Il s'ensuit que les pièces produites par la recourante à l'appui de sa demande de reconsidération et les faits qu'elles concernent ne sauraient être qualifiés de faux nova. La recourante ne mentionne aucun fait nouveau, ni changement de circonstances qui pourraient justifier d'entrer en matière sur sa demande de reconsidération.
Le refus de l'autorité précédente d'entrer en matière sur la demande de reconsidération de la recourante n'est en conséquence pas critiquable.
Au vu de ce qui précède, le recours infondé, sera rejeté.
PAR CES MOTIFS, LE VICE-PRÉSIDENT DE LA COUR :
A la forme :
Déclare recevable le recours formé par A______ contre la décision rendue le 7 décembre 2020 par la Vice-présidente du Tribunal de première instance dans la cause AC/2642/2020.
Au fond :
Le rejette.
Déboute A______ de toutes autres conclusions.
Dit qu'il n'est pas perçu de frais judiciaires pour le recours, ni alloué de dépens.
Notifie une copie de la présente décision à A______ (art. 327 al. 5 CPC et 8 al. 3 RAJ).
Siégeant :
Monsieur Patrick CHENAUX, Vice-président; Madame Maïté VALENTE, greffière.

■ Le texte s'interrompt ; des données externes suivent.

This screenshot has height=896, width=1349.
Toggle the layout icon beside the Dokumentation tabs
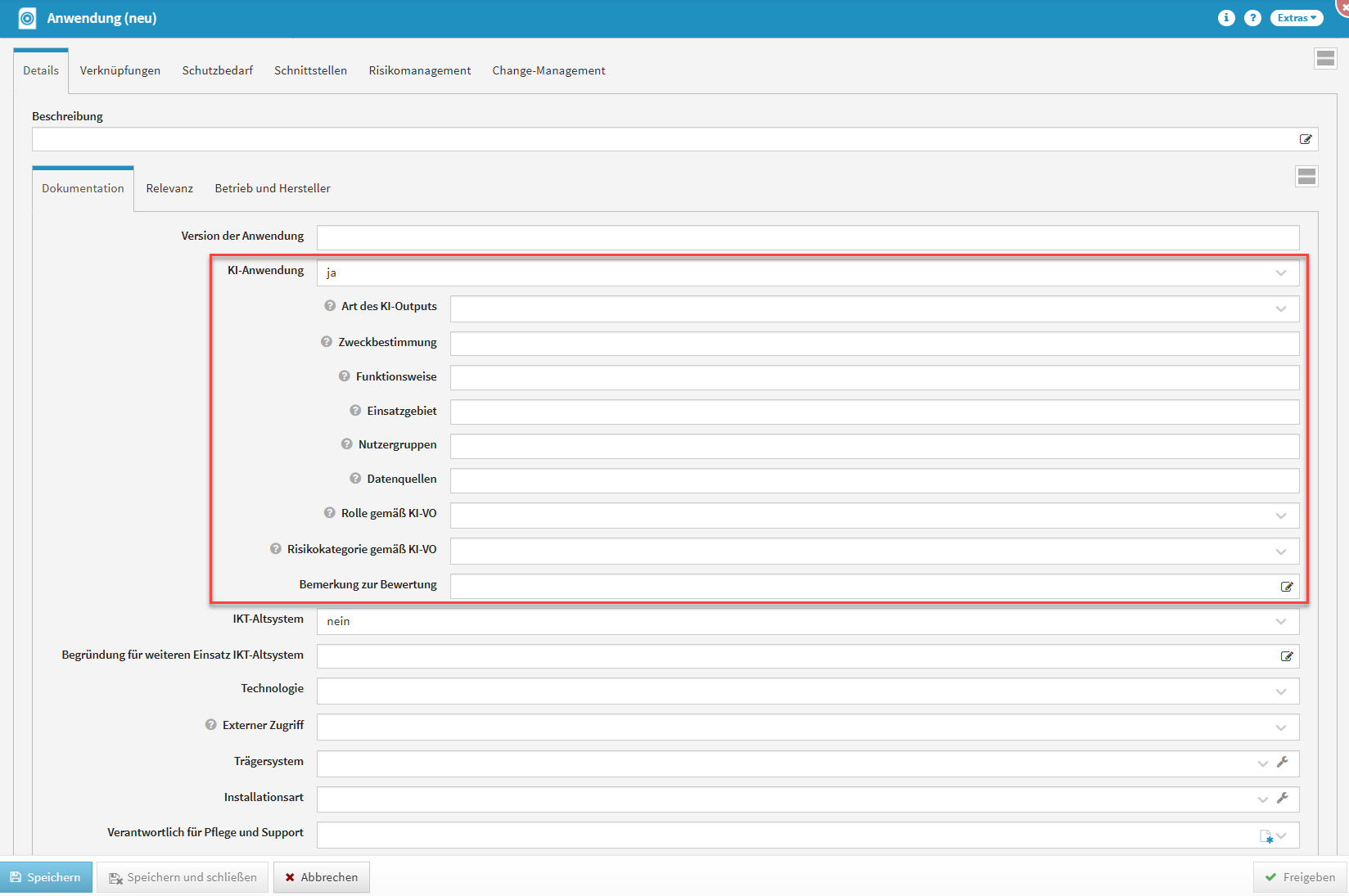pos(1306,176)
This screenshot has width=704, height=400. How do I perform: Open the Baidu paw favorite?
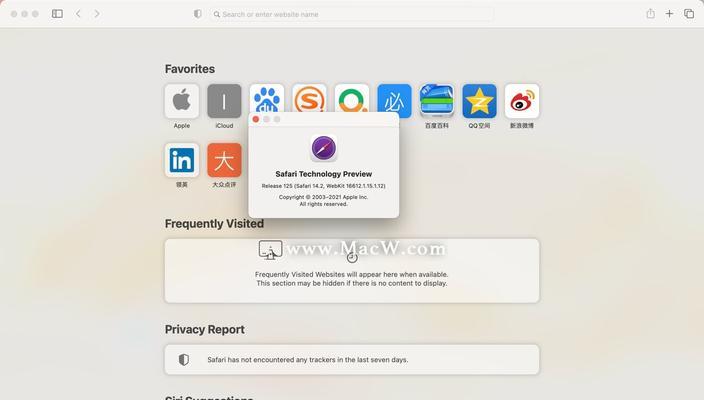coord(267,98)
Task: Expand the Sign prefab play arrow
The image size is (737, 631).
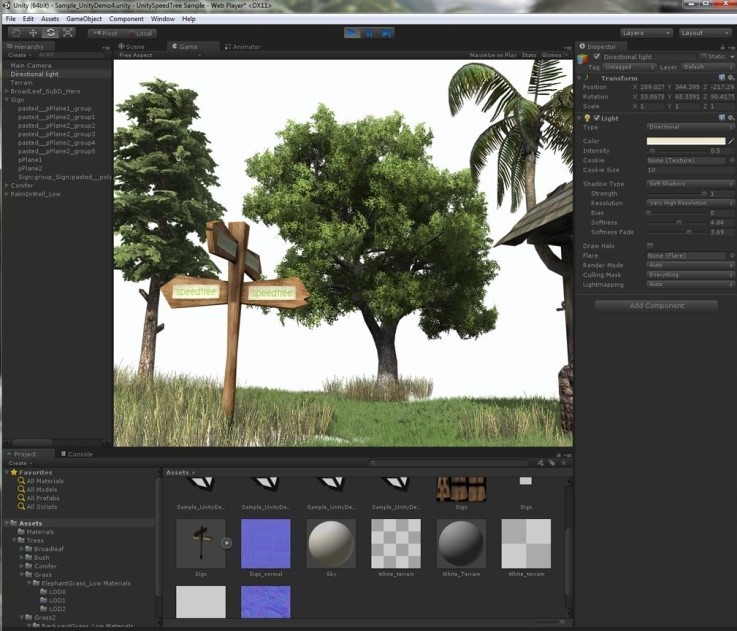Action: click(227, 543)
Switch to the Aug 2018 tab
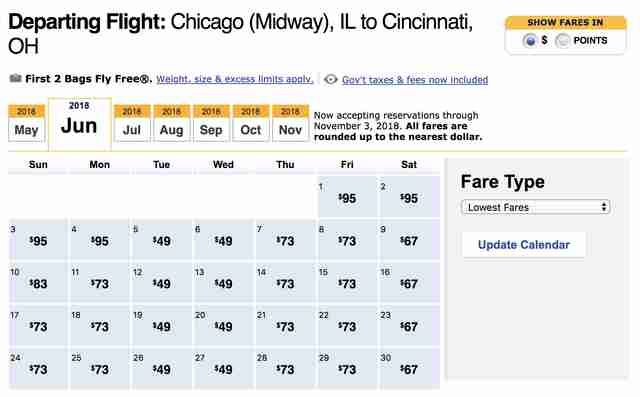Screen dimensions: 640x397 171,123
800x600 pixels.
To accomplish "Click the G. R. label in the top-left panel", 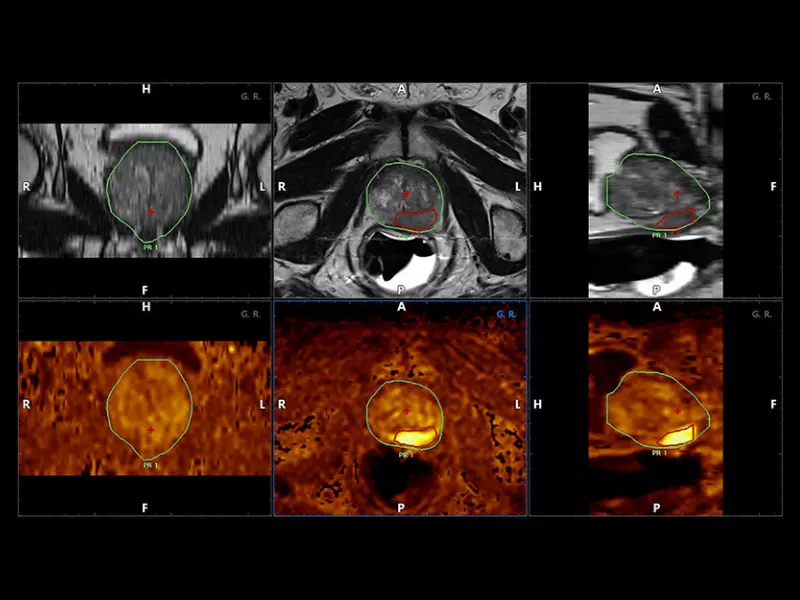I will [x=250, y=97].
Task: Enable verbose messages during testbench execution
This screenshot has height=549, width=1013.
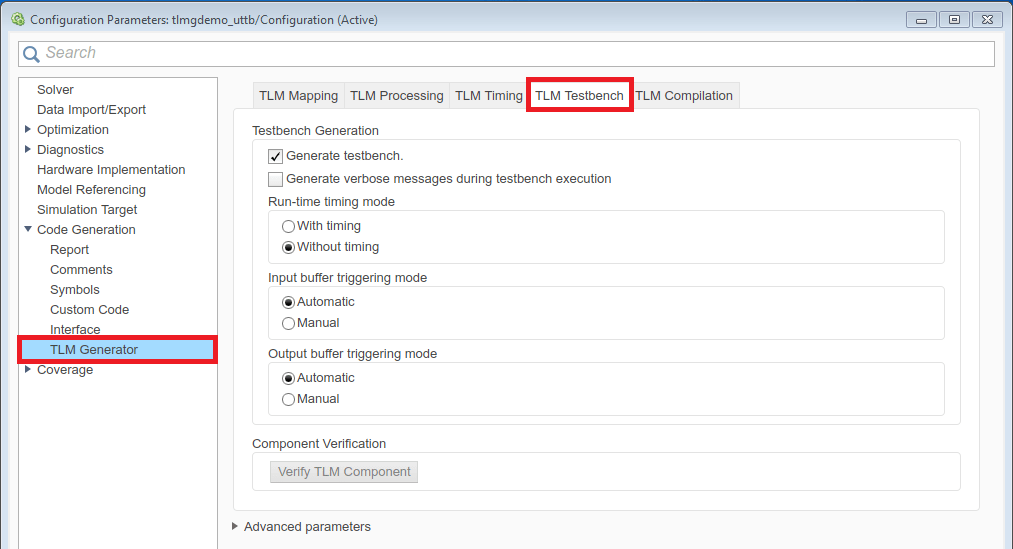Action: (x=276, y=179)
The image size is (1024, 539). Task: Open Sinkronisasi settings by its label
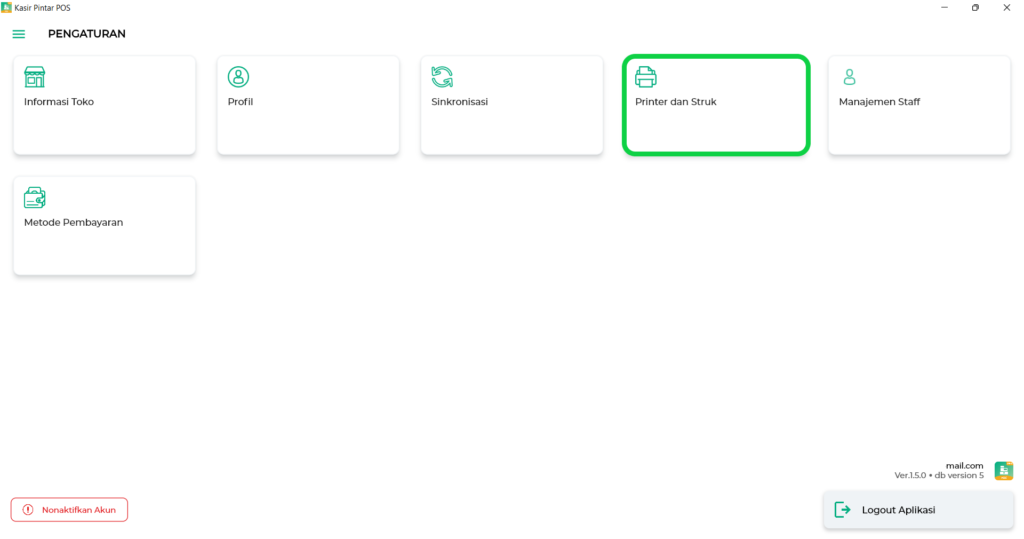[x=459, y=102]
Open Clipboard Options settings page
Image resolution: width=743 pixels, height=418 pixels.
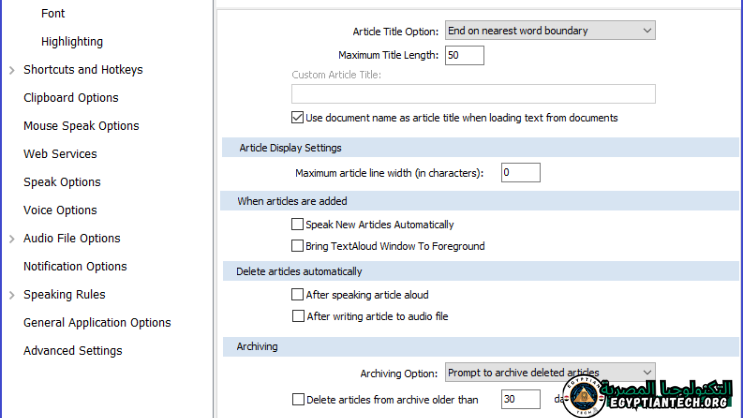pyautogui.click(x=71, y=98)
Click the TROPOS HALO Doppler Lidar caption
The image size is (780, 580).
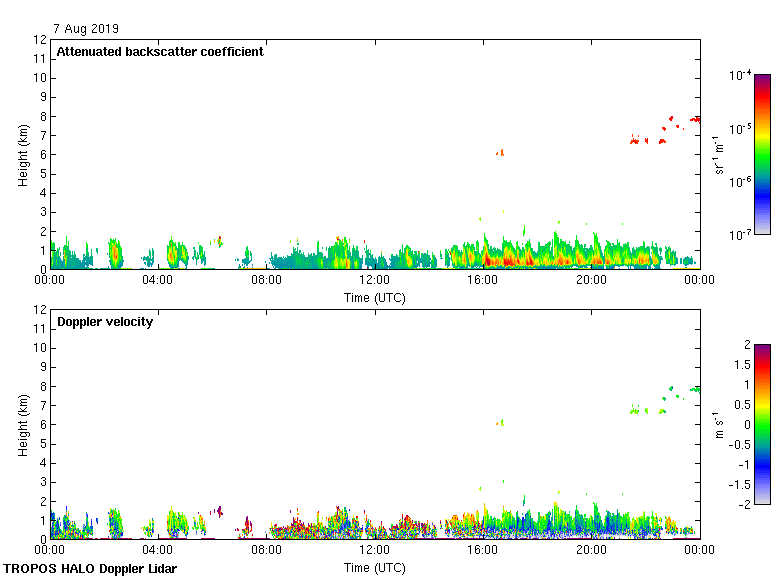click(90, 569)
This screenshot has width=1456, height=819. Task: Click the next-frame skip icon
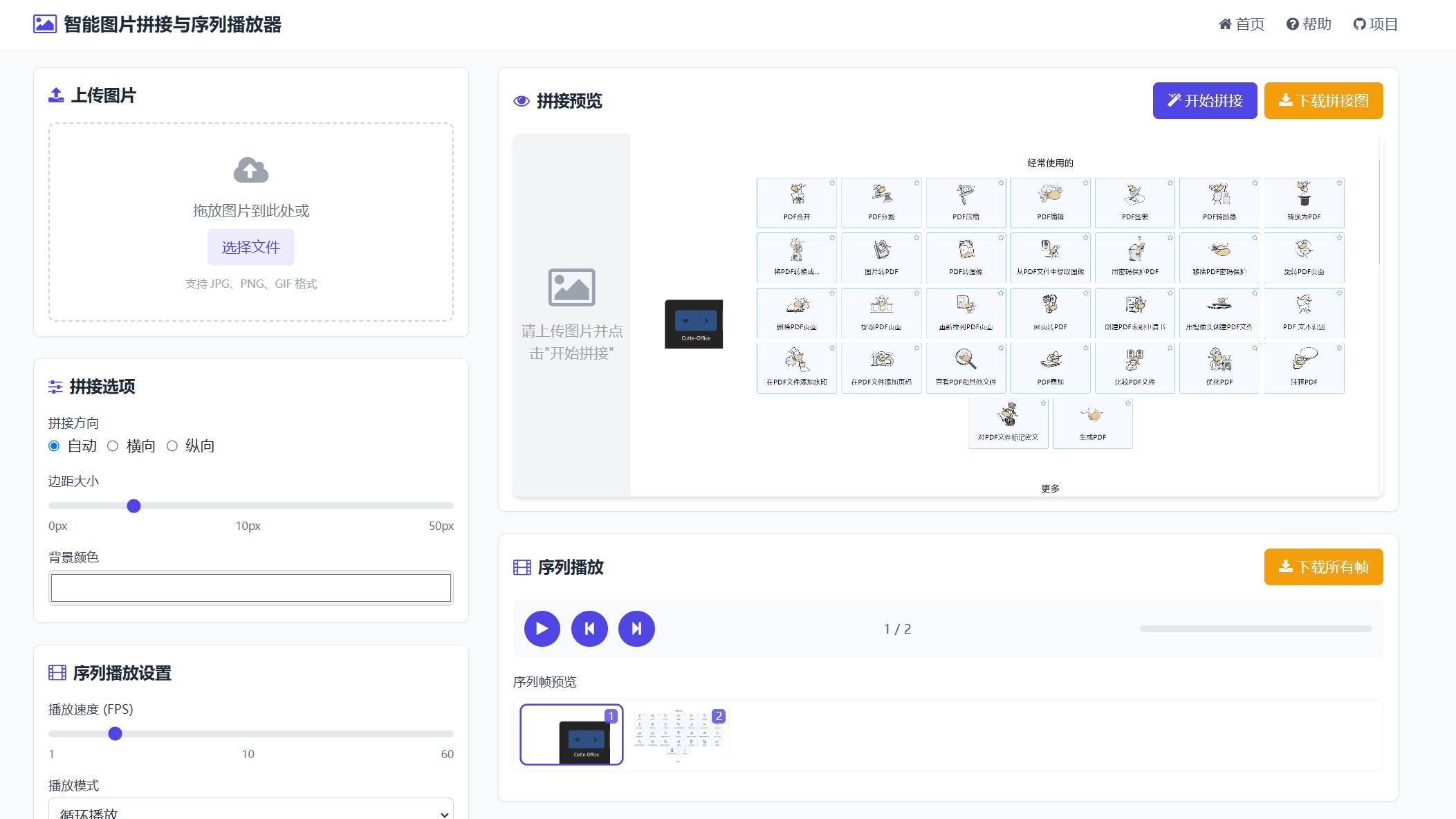coord(636,628)
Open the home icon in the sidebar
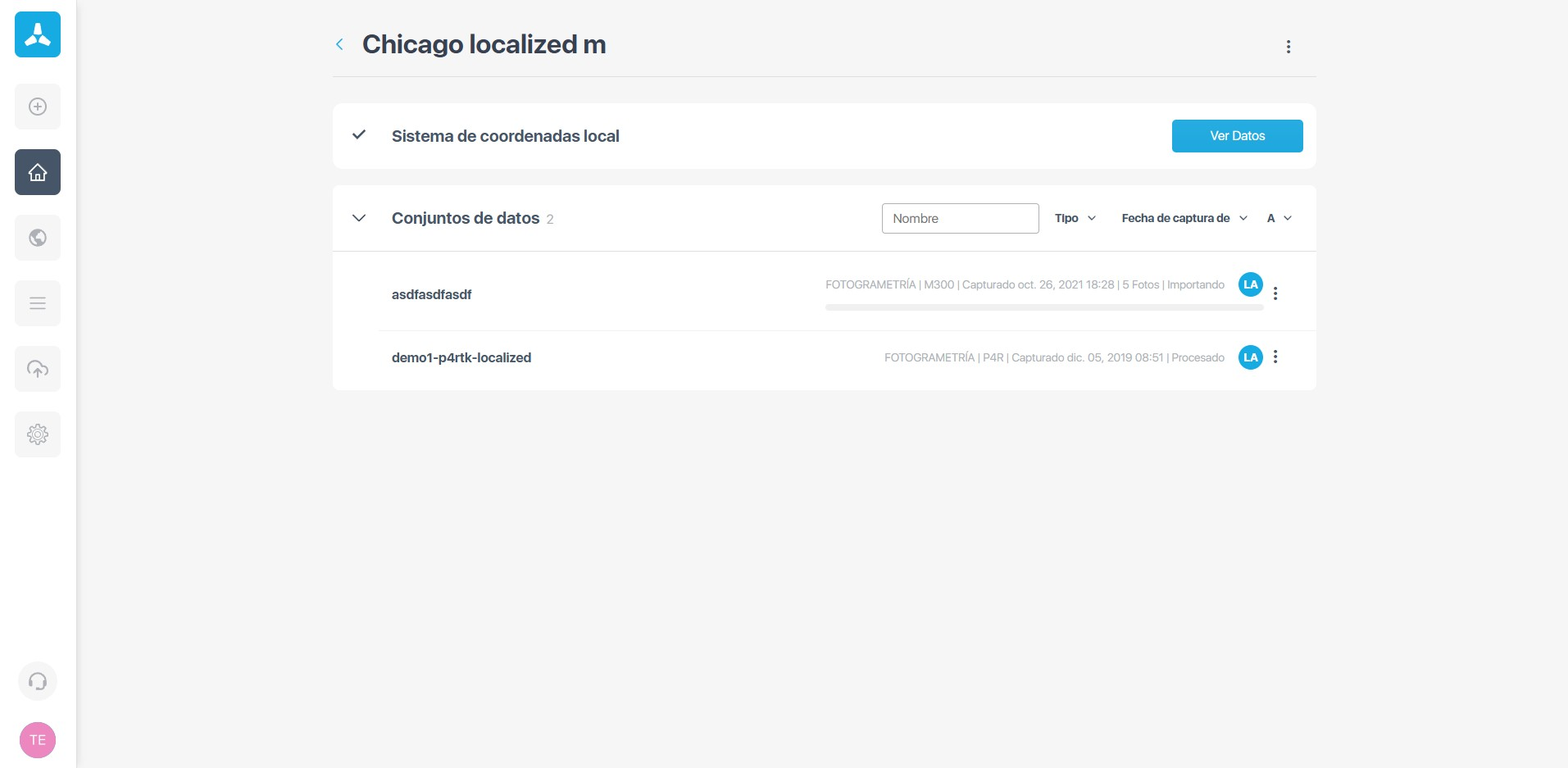This screenshot has width=1568, height=768. click(38, 172)
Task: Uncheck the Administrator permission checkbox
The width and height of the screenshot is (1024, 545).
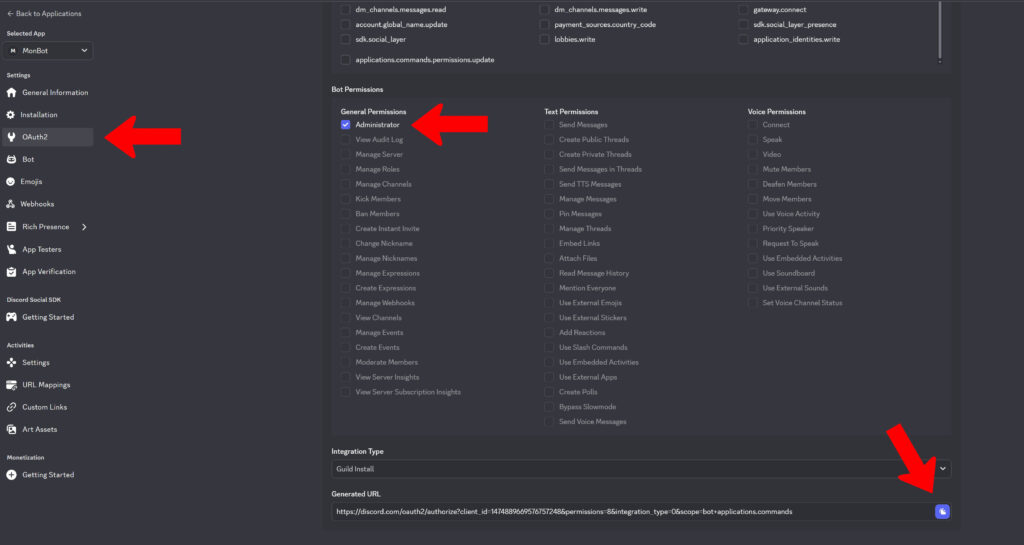Action: (345, 125)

Indication des voies de recours :
Le Tribunal fédéral connaît, comme juridiction ordinaire de recours, des recours en matière civile; la qualité et les autres conditions pour interjeter recours sont déterminées par les art. 72 à 77 et 90 ss de la loi sur le Tribunal fédéral du 17 juin 2005 (LTF; RS 173.110). Il connaît également des recours constitutionnels subsidiaires; la qualité et les autres conditions pour interjeter recours sont déterminées par les art. 113 à 119 et 90 ss LTF. Dans les deux cas, le recours motivé doit être formé dans les trente jours qui suivent la notification de l'expédition complète de la décision attaquée. L'art. 119 al. 1 LTF prévoit que si une partie forme un recours ordinaire et un recours constitutionnel, elle doit déposer les deux recours dans un seul mémoire.
Le recours doit être adressé au Tribunal fédéral, 1000 Lausanne 14.